Unexpected regulatory requirements have NorZinc (TSX: NZC; US-OTC: NORZF) delaying construction of the winter road to the Prairie Creek project – and the start of production – for at least a year. The zinc-lead-silver project is located 200 km west of Fort Simpson, in the Northwest Territories.
In November 2019, NorZinc received the necessary permits to build and maintain an all-season road from Liard Highway to the mine site. As a condition to the project’s water licence and land use permits, the company is required to obtain additional sub-certificates referred to as management plans to be approved by both the Mackenzie Valley Land and Water Board and Parks Canada.
NorZinc resumed approval of the management plan last May, working within the timelines and submitted the requested studies for the plan. The company has been notified that the regulators plan a lengthy review and consultation process, and they will not approve the plan in time to begin construction of the first phase of the winter road in time to start building in January 2022.
As a result, the company is forced to push back the start of production by one year, to the end of 2025. The preliminary economic assessment released in October, was positive, extending the mine life and proposing a higher throughput rate. NorZinc is planning to release an updated feasibility study in the second quarter of 2022.

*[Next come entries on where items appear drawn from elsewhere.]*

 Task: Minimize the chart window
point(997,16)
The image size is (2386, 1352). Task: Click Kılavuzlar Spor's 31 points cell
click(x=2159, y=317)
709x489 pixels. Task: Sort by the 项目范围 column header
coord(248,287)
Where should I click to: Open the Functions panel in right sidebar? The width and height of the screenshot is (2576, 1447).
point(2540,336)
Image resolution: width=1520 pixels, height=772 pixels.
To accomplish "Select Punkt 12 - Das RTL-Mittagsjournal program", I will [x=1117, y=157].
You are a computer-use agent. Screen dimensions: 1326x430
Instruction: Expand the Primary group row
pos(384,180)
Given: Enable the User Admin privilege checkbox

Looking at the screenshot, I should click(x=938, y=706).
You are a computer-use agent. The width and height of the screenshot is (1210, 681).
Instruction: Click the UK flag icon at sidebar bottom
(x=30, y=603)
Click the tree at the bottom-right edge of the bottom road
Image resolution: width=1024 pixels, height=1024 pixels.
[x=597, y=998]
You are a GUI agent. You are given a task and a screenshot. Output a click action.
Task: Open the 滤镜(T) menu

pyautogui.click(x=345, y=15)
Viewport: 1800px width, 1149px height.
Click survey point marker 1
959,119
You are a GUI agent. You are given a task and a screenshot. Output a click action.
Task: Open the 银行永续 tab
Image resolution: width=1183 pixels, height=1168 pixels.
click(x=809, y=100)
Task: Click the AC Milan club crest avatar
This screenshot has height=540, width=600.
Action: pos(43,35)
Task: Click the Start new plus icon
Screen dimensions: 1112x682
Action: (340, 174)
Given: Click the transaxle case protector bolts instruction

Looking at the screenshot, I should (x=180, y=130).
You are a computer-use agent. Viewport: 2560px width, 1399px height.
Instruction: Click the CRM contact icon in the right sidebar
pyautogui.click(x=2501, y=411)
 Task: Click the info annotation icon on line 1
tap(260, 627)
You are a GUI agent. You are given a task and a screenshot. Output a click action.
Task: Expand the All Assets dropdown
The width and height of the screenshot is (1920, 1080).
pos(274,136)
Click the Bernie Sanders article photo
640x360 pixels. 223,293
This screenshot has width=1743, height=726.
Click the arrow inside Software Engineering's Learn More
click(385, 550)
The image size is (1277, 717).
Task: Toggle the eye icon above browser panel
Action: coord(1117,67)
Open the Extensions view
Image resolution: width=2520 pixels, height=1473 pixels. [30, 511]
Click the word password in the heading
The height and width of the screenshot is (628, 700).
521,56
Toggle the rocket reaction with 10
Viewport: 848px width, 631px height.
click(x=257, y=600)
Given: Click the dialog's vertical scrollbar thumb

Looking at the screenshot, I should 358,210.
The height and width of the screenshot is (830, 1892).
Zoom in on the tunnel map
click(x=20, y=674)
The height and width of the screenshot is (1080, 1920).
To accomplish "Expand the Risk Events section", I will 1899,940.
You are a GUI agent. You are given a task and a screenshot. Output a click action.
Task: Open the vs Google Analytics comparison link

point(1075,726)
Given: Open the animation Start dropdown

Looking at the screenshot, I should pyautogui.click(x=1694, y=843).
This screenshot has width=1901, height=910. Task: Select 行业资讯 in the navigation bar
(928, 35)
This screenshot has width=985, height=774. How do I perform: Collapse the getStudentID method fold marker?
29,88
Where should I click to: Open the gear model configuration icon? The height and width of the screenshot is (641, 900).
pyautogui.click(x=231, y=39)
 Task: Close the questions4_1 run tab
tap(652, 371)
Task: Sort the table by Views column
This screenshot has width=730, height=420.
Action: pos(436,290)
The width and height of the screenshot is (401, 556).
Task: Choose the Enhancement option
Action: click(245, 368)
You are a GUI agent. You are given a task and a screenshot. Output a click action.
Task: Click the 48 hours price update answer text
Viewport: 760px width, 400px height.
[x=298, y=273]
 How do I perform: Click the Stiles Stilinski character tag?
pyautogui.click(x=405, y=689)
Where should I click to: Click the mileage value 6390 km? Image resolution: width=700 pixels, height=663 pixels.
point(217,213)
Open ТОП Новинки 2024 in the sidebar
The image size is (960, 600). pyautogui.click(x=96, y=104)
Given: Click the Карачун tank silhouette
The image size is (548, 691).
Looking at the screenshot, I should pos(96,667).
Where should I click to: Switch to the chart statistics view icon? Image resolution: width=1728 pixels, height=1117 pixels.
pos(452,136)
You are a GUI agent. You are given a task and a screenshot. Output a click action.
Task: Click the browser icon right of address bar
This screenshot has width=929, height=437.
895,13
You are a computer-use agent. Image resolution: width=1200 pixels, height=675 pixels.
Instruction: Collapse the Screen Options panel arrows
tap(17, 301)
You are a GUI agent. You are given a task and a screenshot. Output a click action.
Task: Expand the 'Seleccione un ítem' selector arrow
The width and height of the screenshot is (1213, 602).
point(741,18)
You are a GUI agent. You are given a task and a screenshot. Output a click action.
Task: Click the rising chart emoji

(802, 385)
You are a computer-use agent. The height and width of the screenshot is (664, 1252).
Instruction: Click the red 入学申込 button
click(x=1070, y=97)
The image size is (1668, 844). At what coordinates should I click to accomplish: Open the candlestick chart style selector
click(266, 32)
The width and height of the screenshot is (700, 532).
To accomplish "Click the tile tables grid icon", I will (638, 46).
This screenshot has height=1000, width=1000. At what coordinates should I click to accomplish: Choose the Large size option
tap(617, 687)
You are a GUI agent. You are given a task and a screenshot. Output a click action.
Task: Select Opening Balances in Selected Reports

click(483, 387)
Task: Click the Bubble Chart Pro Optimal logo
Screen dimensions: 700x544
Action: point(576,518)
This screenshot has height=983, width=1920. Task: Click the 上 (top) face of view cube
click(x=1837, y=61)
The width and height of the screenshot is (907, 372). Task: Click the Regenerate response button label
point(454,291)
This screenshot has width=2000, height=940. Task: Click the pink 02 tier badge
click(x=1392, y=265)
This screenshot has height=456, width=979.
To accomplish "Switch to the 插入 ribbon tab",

“We are very disappointed that we have been unable to agree with the regulators on how to fulfill the permitting process in a timely, predictable and transparent manner,” NorZinc president and CEO Rohan Hazelton said in a release. “The company will, subject to financing, use this additional time to further advance engineering, optimize plans for the mine and issue an updated feasibility study in 2022.”
NorZinc has signed benefit agreements with the Nahɂą Dehé Dene Band and Liidlii Kue First Nation for the mine and road. Those benefits will be delayed as will the economic benefits to the territory.
In many cases in Canada, regulators are a major impediment to progress and as a result projects such as the Prairie Creek suffer. Sad!